I consulted my Redwood Gardens friend. Her fibromyalgia experience through years of courageous hanging in there is relevant and interesting. Sleep is her big problem. As a senior citizen, she considers herself lucky in terms of her fibromyalgia because now she doesn’t have to get up and go to work after an exhausting, sleepless night. Asked whether she was aware of those symptomatic pressure points: Yes! And of depression, which contributes to inability to lose weight. Fatigue is another big problem. Has she tried alternative approaches? Yes! Acupuncture (Alexander technique) and TaiChi. After years of “my miseries,” she takes only Aspirin. She has ups and downs, good and bad times. “Arthritis is a generic,” she reminds me. 

There are “questions” regarding the validity of Fibromyalgia as a clinical entity. It continues to be a disputed diagnosis. Many members of the medical community do not consider fibromyalgia a disease because of a lack of abnormalities on physical examination, and the absence of tests they consider objective and diagnostic. Again, I say, if you have a doctor and you feel bad, consult her/him! 


Elders in the news:  

California Alliance for Retired Americans (CARA) is holding its 7th Annual Convention, “Taking Back the State in 2010”, October 12-13, in Oakland. Register online now. 

On September 27th the Elder Justice Coalition announced that neither the House nor Senate Labor, Health and Human Services FY 2011 appropriation bills contain any money for the Elder Justice Act. Funding for the Elder Justice Act has been hindered by the fact that the bill passed as late as it did in the FY 2011 appropriation planning process combined with a more difficult fiscal environment. Congress is headed towards adopting a Continuing Resolution (CR) to begin the new fiscal year. The resolution would last until mid-November and until then; programs would continue to be funded at the FY 2010 level. New programs would not be funded. 

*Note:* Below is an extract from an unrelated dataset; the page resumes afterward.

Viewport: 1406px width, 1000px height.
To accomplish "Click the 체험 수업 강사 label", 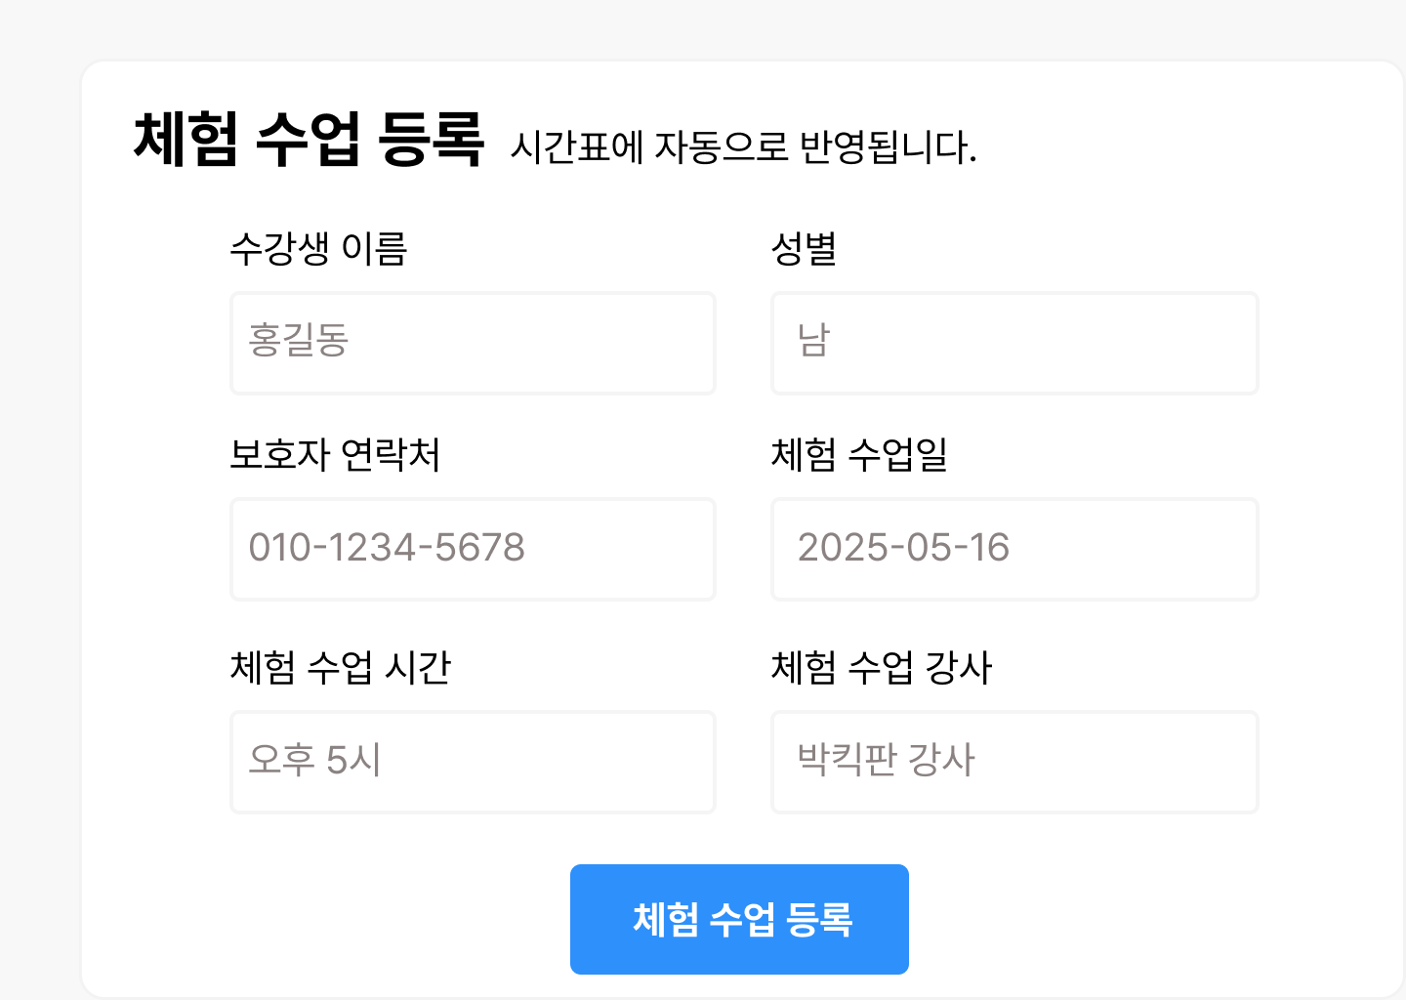I will click(x=881, y=669).
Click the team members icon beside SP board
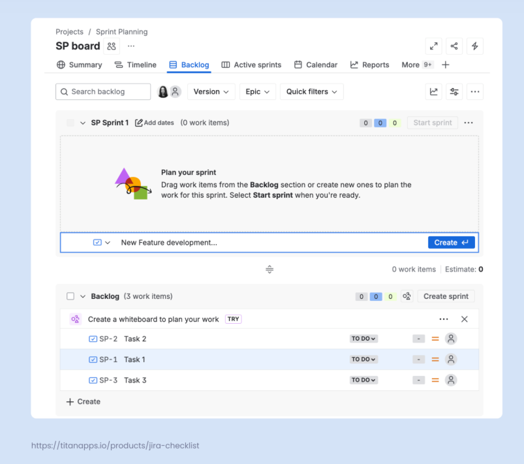Viewport: 524px width, 464px height. pos(112,46)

Wednesday, October 17, 10:30 AM-12 Noon: Lavender Seniors Presentation. Join the Emeryville Senior Center for this informational presentation which will focus on LGBT aging issues. 4321 Salem St. 94608. (510) 596-3737). The Coming Out Again Group meets at the North Berkeley Senior Center,1901 Hearst. (510) 981-5190 or check Berkeley’s website/Seniors for date(s) and time. 


Attention, candidates… Running for election in the November election? You are invited to email to Senior Power ( a statement of your “platform” in regard to senior citizens, e.g. housing, health, transportation. If you are running for re-election, please describe the h ighlights of your record on issues important to seniors. Deadline is October 13. 


Editor’s note: Dr. Wheeler is not a physician and does not purport to provide medical advice. She is a senior advocate whose graduate degrees are from Columbia University and the University of Chicago.